Task requirements:
Print each of the entries below verbatim, reproducing every line without alteration.
START
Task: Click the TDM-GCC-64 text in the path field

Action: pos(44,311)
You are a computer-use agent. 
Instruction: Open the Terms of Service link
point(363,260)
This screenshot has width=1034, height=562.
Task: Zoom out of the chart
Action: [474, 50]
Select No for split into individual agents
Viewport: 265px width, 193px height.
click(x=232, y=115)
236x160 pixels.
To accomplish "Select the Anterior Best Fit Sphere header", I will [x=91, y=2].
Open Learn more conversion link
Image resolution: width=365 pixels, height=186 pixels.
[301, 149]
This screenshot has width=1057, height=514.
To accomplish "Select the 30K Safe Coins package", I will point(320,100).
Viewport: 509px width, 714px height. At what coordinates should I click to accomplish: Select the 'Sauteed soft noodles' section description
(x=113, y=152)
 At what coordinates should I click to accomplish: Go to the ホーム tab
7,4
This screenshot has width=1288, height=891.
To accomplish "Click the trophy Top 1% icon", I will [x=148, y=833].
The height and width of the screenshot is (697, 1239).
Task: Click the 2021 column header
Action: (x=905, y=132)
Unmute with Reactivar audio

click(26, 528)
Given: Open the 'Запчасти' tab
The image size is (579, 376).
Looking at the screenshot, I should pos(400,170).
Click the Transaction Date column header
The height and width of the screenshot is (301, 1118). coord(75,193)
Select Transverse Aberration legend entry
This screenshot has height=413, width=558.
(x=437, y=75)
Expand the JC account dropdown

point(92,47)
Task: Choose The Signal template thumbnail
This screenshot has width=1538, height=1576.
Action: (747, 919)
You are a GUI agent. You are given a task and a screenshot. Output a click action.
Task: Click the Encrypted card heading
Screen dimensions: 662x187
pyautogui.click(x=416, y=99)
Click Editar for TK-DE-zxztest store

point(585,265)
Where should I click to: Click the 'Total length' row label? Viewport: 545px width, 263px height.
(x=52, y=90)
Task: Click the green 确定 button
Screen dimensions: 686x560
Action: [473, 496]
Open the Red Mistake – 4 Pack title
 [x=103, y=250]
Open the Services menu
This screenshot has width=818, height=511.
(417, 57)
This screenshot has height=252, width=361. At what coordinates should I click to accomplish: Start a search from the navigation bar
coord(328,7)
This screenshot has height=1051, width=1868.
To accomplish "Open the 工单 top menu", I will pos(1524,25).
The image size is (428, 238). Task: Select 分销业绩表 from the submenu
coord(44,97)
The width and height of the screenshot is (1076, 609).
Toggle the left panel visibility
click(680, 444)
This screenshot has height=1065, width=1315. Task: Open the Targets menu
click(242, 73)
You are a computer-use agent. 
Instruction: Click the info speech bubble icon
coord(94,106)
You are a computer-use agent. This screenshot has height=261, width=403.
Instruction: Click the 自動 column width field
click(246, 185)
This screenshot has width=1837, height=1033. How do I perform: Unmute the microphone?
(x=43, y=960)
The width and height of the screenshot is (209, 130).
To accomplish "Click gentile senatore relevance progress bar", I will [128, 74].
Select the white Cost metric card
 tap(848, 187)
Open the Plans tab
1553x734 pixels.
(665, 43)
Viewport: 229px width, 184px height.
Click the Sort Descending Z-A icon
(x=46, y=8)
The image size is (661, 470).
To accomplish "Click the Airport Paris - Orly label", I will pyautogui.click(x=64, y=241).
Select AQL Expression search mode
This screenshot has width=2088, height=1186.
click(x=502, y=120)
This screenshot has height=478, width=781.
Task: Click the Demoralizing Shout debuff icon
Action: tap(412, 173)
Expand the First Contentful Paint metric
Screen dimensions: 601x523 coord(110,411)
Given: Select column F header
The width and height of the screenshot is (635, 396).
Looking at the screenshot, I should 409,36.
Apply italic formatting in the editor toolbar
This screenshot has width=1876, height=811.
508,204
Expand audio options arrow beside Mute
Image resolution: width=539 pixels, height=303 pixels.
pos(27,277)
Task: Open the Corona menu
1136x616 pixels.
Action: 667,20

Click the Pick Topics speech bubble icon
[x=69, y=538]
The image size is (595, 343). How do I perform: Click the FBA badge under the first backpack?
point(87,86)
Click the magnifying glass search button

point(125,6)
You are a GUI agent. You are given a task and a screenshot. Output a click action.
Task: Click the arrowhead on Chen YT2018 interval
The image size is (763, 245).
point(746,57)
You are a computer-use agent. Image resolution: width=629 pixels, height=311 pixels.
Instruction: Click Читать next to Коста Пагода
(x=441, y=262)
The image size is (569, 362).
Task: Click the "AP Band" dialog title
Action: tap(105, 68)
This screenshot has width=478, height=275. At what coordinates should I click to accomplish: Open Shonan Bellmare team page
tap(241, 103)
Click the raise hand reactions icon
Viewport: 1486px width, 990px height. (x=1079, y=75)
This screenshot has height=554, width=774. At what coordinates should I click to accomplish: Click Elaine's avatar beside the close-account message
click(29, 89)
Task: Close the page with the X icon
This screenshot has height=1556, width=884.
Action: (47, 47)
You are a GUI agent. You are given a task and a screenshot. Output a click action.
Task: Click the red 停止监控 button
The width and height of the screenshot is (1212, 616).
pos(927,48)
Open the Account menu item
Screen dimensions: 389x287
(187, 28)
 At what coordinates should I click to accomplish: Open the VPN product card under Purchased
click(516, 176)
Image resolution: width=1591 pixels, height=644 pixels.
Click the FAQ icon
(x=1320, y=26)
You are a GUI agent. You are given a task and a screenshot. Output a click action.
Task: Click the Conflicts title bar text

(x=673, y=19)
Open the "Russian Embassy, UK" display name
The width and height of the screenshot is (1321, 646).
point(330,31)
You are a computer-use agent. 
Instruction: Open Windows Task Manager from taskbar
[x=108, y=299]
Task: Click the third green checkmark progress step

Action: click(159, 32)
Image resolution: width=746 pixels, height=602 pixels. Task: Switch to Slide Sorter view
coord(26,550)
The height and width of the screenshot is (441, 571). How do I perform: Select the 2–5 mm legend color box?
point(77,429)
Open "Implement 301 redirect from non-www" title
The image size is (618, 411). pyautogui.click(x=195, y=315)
END
Reply to the exercise:
Task: Click the TDM-GCC-64 text in the path field

Action: pos(44,311)
You are a computer-use agent. 
Instruction: Open the Terms of Service link
point(363,260)
This screenshot has width=1034, height=562.
Task: Zoom out of the chart
Action: [474, 50]
Select No for split into individual agents
Viewport: 265px width, 193px height.
click(x=232, y=115)
236x160 pixels.
To accomplish "Select the Anterior Best Fit Sphere header", I will [x=91, y=2].
Open Learn more conversion link
Image resolution: width=365 pixels, height=186 pixels.
[301, 149]
This screenshot has width=1057, height=514.
To accomplish "Select the 30K Safe Coins package", I will point(320,100).
Viewport: 509px width, 714px height. At what coordinates should I click to accomplish: Select the 'Sauteed soft noodles' section description
(x=113, y=152)
 At what coordinates should I click to accomplish: Go to the ホーム tab
7,4
This screenshot has width=1288, height=891.
To accomplish "Click the trophy Top 1% icon", I will [x=148, y=833].
The height and width of the screenshot is (697, 1239).
Task: Click the 2021 column header
Action: (x=905, y=132)
Unmute with Reactivar audio

click(26, 528)
Given: Open the 'Запчасти' tab
The image size is (579, 376).
Looking at the screenshot, I should pos(400,170).
Click the Transaction Date column header
The height and width of the screenshot is (301, 1118). coord(75,193)
Select Transverse Aberration legend entry
This screenshot has height=413, width=558.
(x=437, y=75)
Expand the JC account dropdown

point(92,47)
Task: Choose The Signal template thumbnail
This screenshot has width=1538, height=1576.
Action: (747, 919)
You are a GUI agent. You are given a task and a screenshot. Output a click action.
Task: Click the Encrypted card heading
Screen dimensions: 662x187
pyautogui.click(x=416, y=99)
Click Editar for TK-DE-zxztest store

point(585,265)
Where should I click to: Click the 'Total length' row label? Viewport: 545px width, 263px height.
(x=52, y=90)
Task: Click the green 确定 button
Screen dimensions: 686x560
Action: [473, 496]
Open the Red Mistake – 4 Pack title
 [x=103, y=250]
Open the Services menu
This screenshot has width=818, height=511.
(417, 57)
This screenshot has height=252, width=361. At what coordinates should I click to accomplish: Start a search from the navigation bar
coord(328,7)
This screenshot has height=1051, width=1868.
To accomplish "Open the 工单 top menu", I will pos(1524,25).
The image size is (428, 238). Task: Select 分销业绩表 from the submenu
coord(44,97)
The width and height of the screenshot is (1076, 609).
Toggle the left panel visibility
click(680, 444)
This screenshot has height=1065, width=1315. Task: Open the Targets menu
click(242, 73)
You are a computer-use agent. 
Instruction: Click the info speech bubble icon
coord(94,106)
You are a computer-use agent. This screenshot has height=261, width=403.
Instruction: Click the 自動 column width field
click(246, 185)
This screenshot has width=1837, height=1033. How do I perform: Unmute the microphone?
(x=43, y=960)
The width and height of the screenshot is (209, 130).
To accomplish "Click gentile senatore relevance progress bar", I will [128, 74].
Select the white Cost metric card
 tap(848, 187)
Open the Plans tab
1553x734 pixels.
(665, 43)
Viewport: 229px width, 184px height.
Click the Sort Descending Z-A icon
(x=46, y=8)
The image size is (661, 470).
To accomplish "Click the Airport Paris - Orly label", I will pyautogui.click(x=64, y=241).
Select AQL Expression search mode
This screenshot has width=2088, height=1186.
click(x=502, y=120)
This screenshot has height=478, width=781.
Task: Click the Demoralizing Shout debuff icon
Action: tap(412, 173)
Expand the First Contentful Paint metric
Screen dimensions: 601x523 coord(110,411)
Given: Select column F header
The width and height of the screenshot is (635, 396).
Looking at the screenshot, I should 409,36.
Apply italic formatting in the editor toolbar
This screenshot has width=1876, height=811.
508,204
Expand audio options arrow beside Mute
Image resolution: width=539 pixels, height=303 pixels.
pos(27,277)
Task: Open the Corona menu
1136x616 pixels.
Action: 667,20

Click the Pick Topics speech bubble icon
[x=69, y=538]
The image size is (595, 343). How do I perform: Click the FBA badge under the first backpack?
point(87,86)
Click the magnifying glass search button

point(125,6)
You are a GUI agent. You are given a task and a screenshot. Output a click action.
Task: Click the arrowhead on Chen YT2018 interval
The image size is (763, 245).
point(746,57)
You are a computer-use agent. Image resolution: width=629 pixels, height=311 pixels.
Instruction: Click Читать next to Коста Пагода
(x=441, y=262)
The image size is (569, 362).
Task: Click the "AP Band" dialog title
Action: tap(105, 68)
This screenshot has width=478, height=275. At what coordinates should I click to accomplish: Open Shonan Bellmare team page
tap(241, 103)
Click the raise hand reactions icon
Viewport: 1486px width, 990px height. (x=1079, y=75)
This screenshot has height=554, width=774. At what coordinates should I click to accomplish: Click Elaine's avatar beside the close-account message
click(29, 89)
Task: Close the page with the X icon
This screenshot has height=1556, width=884.
Action: (47, 47)
You are a GUI agent. You are given a task and a screenshot. Output a click action.
Task: Click the red 停止监控 button
The width and height of the screenshot is (1212, 616).
pos(927,48)
Open the Account menu item
Screen dimensions: 389x287
(187, 28)
 At what coordinates should I click to accomplish: Open the VPN product card under Purchased
click(516, 176)
Image resolution: width=1591 pixels, height=644 pixels.
Click the FAQ icon
(x=1320, y=26)
You are a GUI agent. You are given a task and a screenshot. Output a click action.
Task: Click the Conflicts title bar text

(x=673, y=19)
Open the "Russian Embassy, UK" display name
The width and height of the screenshot is (1321, 646).
point(330,31)
You are a computer-use agent. 
Instruction: Open Windows Task Manager from taskbar
[x=108, y=299]
Task: Click the third green checkmark progress step

Action: click(159, 32)
Image resolution: width=746 pixels, height=602 pixels. Task: Switch to Slide Sorter view
coord(26,550)
The height and width of the screenshot is (441, 571). How do I perform: Select the 2–5 mm legend color box?
point(77,429)
Open "Implement 301 redirect from non-www" title
The image size is (618, 411). pyautogui.click(x=195, y=315)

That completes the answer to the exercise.